以上のいずれも起こってはいませんよね。実際に起こったことは何かといえば、二つのことです。その一が金融機関の収益悪化。その二が我々の預貯金金利の事実上の消滅です。
日銀が、長短金利をマイナス圏を含むとてつもなく低いゾーンに誘導しているおかげで、金融機関の貸出金利もいまだかつてなく低い水準に落ち込んでしまっています。金融機関としては、それに見合って自分たちの資金調達コストである預貯金金利も引き下げたい。出来れば、預貯金金利をマイナスにしたい。つまり、我々から預貯金の「お預かり手数料」を頂戴したいと考えている。ですが、今のところ、さすがにそれは出来ていない。そのため、融資ビジネスによる儲けがほぼ無いに等しくなってきました。
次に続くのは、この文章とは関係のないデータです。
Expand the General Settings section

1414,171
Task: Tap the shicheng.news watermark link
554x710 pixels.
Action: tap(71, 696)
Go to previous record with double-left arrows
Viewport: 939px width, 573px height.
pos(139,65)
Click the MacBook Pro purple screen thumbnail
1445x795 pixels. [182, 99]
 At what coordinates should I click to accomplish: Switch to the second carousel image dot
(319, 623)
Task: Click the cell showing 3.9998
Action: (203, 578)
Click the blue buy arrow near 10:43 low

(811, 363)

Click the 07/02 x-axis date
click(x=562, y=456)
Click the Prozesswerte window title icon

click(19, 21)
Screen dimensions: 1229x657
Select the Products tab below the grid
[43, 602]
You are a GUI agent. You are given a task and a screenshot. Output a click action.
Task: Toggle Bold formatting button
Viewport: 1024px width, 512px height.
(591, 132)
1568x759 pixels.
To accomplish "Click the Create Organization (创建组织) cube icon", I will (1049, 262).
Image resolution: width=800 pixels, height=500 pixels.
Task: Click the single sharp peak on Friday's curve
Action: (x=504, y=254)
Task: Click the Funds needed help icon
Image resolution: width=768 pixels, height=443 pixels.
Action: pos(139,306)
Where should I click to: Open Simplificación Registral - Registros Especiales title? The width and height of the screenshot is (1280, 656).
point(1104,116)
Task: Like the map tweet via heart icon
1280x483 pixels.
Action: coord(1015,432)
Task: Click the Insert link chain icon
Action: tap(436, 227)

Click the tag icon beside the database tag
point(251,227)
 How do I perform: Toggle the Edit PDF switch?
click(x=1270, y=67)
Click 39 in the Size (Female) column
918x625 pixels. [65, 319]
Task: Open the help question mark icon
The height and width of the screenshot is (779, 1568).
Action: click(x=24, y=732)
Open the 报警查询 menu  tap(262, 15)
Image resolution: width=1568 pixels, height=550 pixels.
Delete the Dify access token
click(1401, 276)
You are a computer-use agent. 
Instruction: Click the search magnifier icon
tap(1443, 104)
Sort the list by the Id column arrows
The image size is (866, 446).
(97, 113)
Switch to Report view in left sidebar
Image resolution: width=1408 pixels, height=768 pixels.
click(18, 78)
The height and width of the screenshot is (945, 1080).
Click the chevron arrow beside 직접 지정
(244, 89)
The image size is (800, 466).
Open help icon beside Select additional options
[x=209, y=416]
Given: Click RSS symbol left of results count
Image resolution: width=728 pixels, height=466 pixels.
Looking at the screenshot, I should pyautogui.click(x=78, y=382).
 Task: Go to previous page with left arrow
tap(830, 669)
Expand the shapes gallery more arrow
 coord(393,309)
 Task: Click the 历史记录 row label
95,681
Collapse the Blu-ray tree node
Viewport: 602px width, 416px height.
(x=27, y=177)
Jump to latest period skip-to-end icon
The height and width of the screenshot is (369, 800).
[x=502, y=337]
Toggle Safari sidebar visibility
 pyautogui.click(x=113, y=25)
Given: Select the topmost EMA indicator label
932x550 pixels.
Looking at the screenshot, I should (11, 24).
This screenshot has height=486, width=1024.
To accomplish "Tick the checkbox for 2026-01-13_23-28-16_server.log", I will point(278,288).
そして、まだ手数料こそ取られてはいないものの、我々の預貯金金利もまた、ほぼ無いに等しい状況になっています。あと一歩で、マイナス領域に踏み込みそうな気配です。それを恐れて預貯金を現金化する人々が増えてきました。
こんな有り様の中で「マイナス金利の深掘り」などを進めたら、どんなことになるのか。大不況という名の化け物を掘り当ててしまうのがオチでしょう。深掘り路線への深入りは踏みとどまって欲しいものです。ですが、どうもすっかりその気になっているようで、くわばら、くわばら。